Therapeutic modalities for sARs-Cov-2 (COvid-19): Current status and role of protease inhibitors to block viral entry into host cells

Abstract

An acute respiratory disease (SARS-CoV-2, also recognized as COVID-19/2019-nCoV), caused by nCoV created a worldwide emergency. The World Health Organization declared the SARS-CoV-2 as epidemic of international concern on January 2020. After SARS-CoV in 2002 and MERS-CoV in 2012, the emergence of SARS-CoV-2 is marked as third highly pathogenic coronavirus of 21st century. Till now, various researches have been conducted, highlighting SARS-CoV-2 as β-coronavirus with high phylogenetic and genomic similarity with bat-CoV, indicating bats as natural reservoir of coronaviruses. It has also been confirmed that SARS-CoV-2 uses the same (ACE2) receptor for host cellular entry as of SARS-CoV, and primarily spread through respiratory pathway. Evidences shows continuous human-to-human viral transfer, with numerous worldwide exported cases. Currently, there is no specific approved drug available for the treatment of SARS-CoV-2, but various anti-parasitic and anti-viral drugs are being investigated.
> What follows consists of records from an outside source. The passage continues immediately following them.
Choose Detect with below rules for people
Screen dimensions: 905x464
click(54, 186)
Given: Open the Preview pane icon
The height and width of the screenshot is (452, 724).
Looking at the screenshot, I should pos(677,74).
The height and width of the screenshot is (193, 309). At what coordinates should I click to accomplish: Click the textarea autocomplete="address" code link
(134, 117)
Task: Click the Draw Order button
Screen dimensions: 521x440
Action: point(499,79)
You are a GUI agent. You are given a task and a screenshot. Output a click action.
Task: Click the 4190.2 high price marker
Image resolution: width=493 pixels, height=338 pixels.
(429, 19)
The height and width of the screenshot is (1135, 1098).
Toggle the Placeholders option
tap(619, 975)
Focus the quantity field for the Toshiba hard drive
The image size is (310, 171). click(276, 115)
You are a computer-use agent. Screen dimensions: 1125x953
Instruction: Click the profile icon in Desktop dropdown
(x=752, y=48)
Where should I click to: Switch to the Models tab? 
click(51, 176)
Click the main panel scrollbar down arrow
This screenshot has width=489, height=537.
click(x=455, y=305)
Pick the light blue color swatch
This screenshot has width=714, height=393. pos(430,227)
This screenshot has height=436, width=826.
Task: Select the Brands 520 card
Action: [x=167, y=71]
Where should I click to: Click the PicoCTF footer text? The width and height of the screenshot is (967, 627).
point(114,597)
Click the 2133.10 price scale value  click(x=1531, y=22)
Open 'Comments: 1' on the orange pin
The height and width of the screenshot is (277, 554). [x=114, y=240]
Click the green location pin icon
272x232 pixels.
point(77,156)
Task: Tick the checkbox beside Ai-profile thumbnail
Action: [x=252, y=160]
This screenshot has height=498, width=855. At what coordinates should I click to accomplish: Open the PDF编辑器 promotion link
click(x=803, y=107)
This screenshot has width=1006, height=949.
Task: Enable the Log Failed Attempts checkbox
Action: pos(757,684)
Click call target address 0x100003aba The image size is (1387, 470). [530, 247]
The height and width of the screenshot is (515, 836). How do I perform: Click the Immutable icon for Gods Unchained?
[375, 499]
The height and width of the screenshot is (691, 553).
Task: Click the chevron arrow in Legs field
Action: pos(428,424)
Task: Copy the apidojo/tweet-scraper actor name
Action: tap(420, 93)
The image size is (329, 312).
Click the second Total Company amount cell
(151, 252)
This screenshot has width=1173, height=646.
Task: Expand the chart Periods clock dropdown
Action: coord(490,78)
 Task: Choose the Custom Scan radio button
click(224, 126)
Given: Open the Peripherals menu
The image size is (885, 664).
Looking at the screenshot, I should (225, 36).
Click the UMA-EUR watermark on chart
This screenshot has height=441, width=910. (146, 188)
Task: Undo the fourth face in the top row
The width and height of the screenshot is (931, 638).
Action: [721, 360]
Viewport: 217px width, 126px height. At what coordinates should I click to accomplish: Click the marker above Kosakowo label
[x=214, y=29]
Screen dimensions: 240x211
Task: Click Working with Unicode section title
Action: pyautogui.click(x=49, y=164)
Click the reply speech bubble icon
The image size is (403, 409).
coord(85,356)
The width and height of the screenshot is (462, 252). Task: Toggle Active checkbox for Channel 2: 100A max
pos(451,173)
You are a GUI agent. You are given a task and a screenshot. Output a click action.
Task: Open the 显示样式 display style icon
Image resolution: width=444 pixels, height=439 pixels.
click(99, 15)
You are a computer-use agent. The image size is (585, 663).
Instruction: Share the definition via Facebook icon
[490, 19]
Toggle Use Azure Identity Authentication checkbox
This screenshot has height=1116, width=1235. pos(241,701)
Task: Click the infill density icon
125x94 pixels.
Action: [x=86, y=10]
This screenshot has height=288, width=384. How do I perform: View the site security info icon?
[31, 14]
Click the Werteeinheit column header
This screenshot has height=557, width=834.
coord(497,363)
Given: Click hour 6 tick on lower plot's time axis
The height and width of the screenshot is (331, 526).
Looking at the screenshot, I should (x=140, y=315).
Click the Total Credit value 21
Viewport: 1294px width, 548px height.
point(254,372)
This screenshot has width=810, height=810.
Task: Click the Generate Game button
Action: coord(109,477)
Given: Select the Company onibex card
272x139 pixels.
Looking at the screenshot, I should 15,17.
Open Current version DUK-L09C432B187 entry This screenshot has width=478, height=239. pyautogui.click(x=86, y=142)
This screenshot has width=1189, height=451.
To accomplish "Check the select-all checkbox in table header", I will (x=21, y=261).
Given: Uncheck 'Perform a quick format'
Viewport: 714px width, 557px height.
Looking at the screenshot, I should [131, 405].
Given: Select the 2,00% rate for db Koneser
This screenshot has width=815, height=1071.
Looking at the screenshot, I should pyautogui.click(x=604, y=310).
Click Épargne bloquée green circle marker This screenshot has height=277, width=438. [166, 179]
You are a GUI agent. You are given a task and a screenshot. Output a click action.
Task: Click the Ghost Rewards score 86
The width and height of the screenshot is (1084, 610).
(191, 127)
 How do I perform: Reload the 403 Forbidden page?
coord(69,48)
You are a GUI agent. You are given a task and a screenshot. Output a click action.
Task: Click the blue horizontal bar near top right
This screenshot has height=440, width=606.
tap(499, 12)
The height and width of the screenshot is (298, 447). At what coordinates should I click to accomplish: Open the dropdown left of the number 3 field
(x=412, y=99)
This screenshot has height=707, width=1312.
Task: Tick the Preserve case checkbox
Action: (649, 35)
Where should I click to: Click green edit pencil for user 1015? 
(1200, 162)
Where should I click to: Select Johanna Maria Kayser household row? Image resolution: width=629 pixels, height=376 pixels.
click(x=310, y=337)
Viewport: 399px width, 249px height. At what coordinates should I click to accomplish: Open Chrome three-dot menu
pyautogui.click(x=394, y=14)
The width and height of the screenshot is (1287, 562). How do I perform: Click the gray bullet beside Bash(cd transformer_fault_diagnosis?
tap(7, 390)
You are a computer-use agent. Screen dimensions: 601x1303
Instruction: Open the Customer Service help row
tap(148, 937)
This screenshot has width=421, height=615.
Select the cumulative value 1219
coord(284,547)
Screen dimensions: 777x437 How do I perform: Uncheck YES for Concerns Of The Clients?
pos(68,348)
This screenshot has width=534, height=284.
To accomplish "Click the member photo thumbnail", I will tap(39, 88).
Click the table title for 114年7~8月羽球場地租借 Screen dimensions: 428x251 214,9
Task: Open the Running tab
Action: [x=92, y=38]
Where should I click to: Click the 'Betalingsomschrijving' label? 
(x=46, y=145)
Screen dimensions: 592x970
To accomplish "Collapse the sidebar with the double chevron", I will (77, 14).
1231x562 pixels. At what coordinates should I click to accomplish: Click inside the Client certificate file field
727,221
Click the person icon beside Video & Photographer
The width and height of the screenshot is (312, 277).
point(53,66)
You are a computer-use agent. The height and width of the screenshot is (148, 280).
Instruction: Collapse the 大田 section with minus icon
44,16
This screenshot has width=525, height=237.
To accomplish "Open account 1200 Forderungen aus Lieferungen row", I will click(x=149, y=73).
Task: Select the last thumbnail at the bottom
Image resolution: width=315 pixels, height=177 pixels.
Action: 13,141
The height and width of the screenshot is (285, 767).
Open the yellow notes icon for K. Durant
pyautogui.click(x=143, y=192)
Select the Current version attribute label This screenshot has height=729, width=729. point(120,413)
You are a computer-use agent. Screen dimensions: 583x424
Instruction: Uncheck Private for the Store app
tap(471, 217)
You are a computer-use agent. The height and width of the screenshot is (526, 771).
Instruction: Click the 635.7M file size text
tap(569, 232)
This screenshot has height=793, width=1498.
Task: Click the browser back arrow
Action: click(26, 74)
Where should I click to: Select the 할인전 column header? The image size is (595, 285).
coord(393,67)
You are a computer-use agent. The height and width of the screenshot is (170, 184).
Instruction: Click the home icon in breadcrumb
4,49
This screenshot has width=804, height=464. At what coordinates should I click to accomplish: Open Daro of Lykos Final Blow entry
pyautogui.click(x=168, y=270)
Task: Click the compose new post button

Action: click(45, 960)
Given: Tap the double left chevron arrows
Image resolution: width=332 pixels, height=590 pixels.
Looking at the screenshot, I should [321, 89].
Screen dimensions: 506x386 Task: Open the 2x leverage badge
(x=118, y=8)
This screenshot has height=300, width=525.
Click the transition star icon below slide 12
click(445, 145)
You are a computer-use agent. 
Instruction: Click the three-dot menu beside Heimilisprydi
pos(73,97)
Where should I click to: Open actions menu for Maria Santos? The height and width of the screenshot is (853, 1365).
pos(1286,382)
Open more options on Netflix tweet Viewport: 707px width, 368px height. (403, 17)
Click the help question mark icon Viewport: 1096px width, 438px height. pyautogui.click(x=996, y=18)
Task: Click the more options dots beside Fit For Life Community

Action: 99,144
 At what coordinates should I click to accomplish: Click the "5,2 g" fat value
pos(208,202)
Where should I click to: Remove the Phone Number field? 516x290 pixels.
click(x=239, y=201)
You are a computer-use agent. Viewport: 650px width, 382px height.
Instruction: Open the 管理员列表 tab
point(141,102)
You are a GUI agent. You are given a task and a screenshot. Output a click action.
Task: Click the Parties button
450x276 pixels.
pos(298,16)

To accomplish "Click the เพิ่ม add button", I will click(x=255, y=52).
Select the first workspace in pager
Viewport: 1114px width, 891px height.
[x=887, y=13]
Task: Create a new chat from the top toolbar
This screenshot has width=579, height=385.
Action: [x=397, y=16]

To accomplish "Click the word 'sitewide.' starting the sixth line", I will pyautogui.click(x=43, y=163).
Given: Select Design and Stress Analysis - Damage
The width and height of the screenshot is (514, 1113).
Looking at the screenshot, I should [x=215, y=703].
In this review, we have described several possible therapeutic modalities for SARS-CoV-2 infection based on (i) host protease inhibitors to block viral entry into the cell; (ii) gene silencing using siRNA-based RNAi and (iii) type I interferons (IFN1)-based therapeutics have been discussed in detail. Background knowledge on these strategies highlight them as potential therapeutic targets, which could be evaluated on urgent basis to combat COVID-19 epidemic.